Unlike most other fitting outlets you can’t take the cost of a fitting session (from £60-£275) from the value of the products you buy, either. They value their time and there simply isn’t enough profit in the equipment to cover the cost of such a detailed fitting session. The guys know they’re 30 per cent more expensive than an off-the-rack option, yet the business has grown 20 per cent in two years and their diaries are not far from capacity.
Putter Fittings
Iron and wedge fittings are popular, but thanks to investing in a new state-of-the-art putter fitting suite recently, flatstick fits now make up 20 per cent of their business. And to make sure putter fitting capabilities are just as good as full-swing sessions, they use a new CAPTO Analysis System, which attaches to the top of a putter’s grip.

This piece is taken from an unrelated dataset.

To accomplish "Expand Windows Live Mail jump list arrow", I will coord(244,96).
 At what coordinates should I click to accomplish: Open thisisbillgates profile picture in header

It captures 30 different putting parameters, working at 400 frames per second and is accurate to 0.1 degrees. The data is beamed on to 70-inch TVs so you can see and understand the analysis. And, like the rest of the bag, there’s plenty of choice – 3,000 demo putter head and shaft combinations before factoring in grip choices.
Biomechanics
Many club golfers pay little attention to biomechanics, or only visit a chiropractor when something goes wrong. But Precision Golf see Stuart Robinson (a qualified chiropractor) as a perfect link between a golf coach and physical trainer. For many golfers it means being able to consistently produce the movements they and their coach desire, which can be really difficult to monitor across multiple disciplines which aren’t based under the same roof. Robinson is a scratch player at Walton Heath and St Andrews, so he knows a thing or two about getting the swing in shape.
Coaching
There’d be no point in creating one of the best performance labs in Europe without kitting it out with a first-class coach. Stuart Cartwright is the resident coach at Precision Golf, and he’s a fully qualified PGA pro who’s worked with Steve Webster and Mark Davis on tour and is currently Nick Dougherty’s coach and caddie. Coaching is carried out inside on a TrackMan simulator with 4D motion analysis technology. And, of course, he’s just as dedicated to getting the best out of your game as the fitters, personal trainer and chiropractor.
Personal Training
No modern Tour pro heads for the course nowadays without spending some time in the gym. Club golfers who want to reach their optimum on the course and protect against injuries really should be doing the same. Kate Davey, who’s completed an Ironman race along with other seriously tough endurance challenges, is Precision’s personal trainer, offering nutrition information as well as tailored sessions in the fully equipped gym. Like the rest of the Precision Golf philosophy everything is set up to educate, inspire and help you become the fittest, healthiest version of you.